You may have already seen this, but BAML clients have sold their stocks for a record setting 15 weeks straight. Wow.
Business Insider…
While a surge in commodity prices, led by crude oil, certainly helped to push the market higher, perhaps there was another underlying reason to explain the significant bounce: there was no one left to sell.
According to Jill Cary Hall and Savita Subramanian, equity strategists at Bank of America-Merrill Lynch (BAML), clients have now been net sellers of US stocks for 15 consecutive weeks, the longest stretch of continuous outflows since the bank first began tabulating the data in 2008.
That’s a remarkable statistic given some of the volatility witnessed over the past eight years.
The chart below, supplied by BAML, tracks net flows into US stocks from the bank’s customers, overlaying the movements against those in the S&P 500 index.
via Business Insider Australia
As it demonstrates, the selling in recent months has been significant, putting that seen in 2008, 2011 and 2013 — perceived “crisis” periods for markets — to shame.
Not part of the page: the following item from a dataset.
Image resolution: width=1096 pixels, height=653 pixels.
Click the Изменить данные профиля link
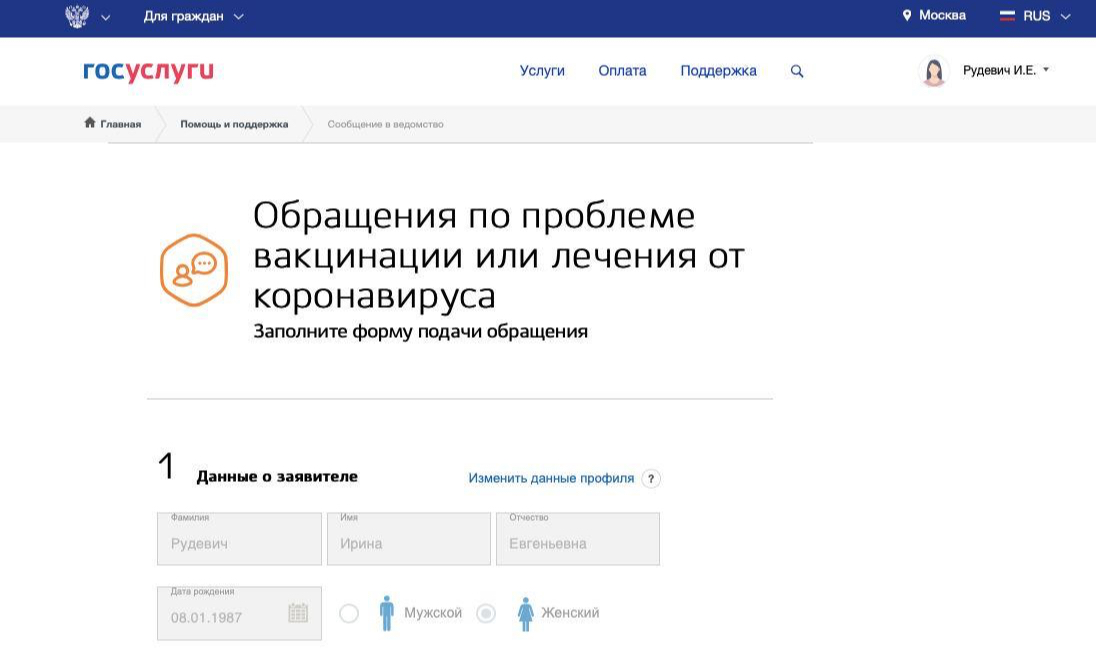coord(551,479)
According to BAML, net sales continue were led by institutional clients, while hedge funds and private clients were also net sellers during the week.
While the significant outflows could suggest that there’s an increased likelihood of an equally large correction — something that it signalled before the US mortgage crisis in late 2008 — given the size and duration of outflows and the reluctance of the S&P 500 to move lower, perhaps this is a contrarian indicator that recent selling has simply been exhausted.